El ministro de Transportes y Movilidad Sostenible, Óscar Puente, ha instado a los países de la UE a acelerar los procesos de homologación de material móvil ferroviario. Unos procedimientos que alargan los actuales plazos de fabricación y puesta en servicio de trenes, que alcanzan los seis o siete años.
Así lo ha defendido en el Consejo informal de ministros de Transportes y Asuntos Marítimos celebrado en Nicosia, Chipre.
Puente ha advertido de que estos retrasos están lastrando la competitividad de la industria ferroviaria europea y dificultan la implantación de tecnologías interoperables.

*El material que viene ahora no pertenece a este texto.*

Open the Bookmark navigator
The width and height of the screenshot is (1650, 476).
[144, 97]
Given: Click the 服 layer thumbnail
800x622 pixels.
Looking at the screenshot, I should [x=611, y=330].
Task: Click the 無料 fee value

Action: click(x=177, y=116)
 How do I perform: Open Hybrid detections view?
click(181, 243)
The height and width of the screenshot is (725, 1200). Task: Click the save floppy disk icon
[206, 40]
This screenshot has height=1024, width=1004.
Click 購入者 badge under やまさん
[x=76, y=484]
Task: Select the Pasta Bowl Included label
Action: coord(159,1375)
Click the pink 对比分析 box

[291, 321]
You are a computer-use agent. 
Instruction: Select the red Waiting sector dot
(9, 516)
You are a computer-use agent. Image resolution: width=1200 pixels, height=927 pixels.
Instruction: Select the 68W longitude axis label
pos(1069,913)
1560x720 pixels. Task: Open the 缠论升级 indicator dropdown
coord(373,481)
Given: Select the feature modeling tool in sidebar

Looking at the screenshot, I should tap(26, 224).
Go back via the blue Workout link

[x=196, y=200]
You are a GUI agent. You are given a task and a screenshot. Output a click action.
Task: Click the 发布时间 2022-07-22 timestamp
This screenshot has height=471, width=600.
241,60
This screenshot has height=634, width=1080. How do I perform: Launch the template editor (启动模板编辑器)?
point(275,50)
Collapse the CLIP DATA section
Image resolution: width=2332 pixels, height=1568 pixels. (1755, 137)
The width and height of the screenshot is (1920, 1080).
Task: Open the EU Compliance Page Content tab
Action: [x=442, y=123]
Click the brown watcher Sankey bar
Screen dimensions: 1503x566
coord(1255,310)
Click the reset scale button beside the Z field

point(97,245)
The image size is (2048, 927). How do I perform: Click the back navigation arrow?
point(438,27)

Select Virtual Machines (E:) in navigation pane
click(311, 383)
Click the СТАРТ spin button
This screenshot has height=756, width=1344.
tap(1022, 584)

Entre las causas, ha señalado una regulación fragmentada, procedimientos lentos y limitaciones de capacidad en la industria de material rodante, en línea con el diagnóstico de la Agencia Ferroviaria Europea.
Como solución, ha propuesto mejorar el conocimiento regulatorio, reforzar las evaluaciones independientes y ampliar las infraestructuras de ensayo.
En esta línea, el pasado mes de julio el Ministro anunció la reanudación del proyecto de construcción de un anillo de pruebas en Antequera, Málaga. Un circuito que quedó paralizado en 2013 tras quedar desierta la licitación del contrato de construcción. Contaba con 215 millones de euros de financiación comunitaria, de los 350 millones presupuestados.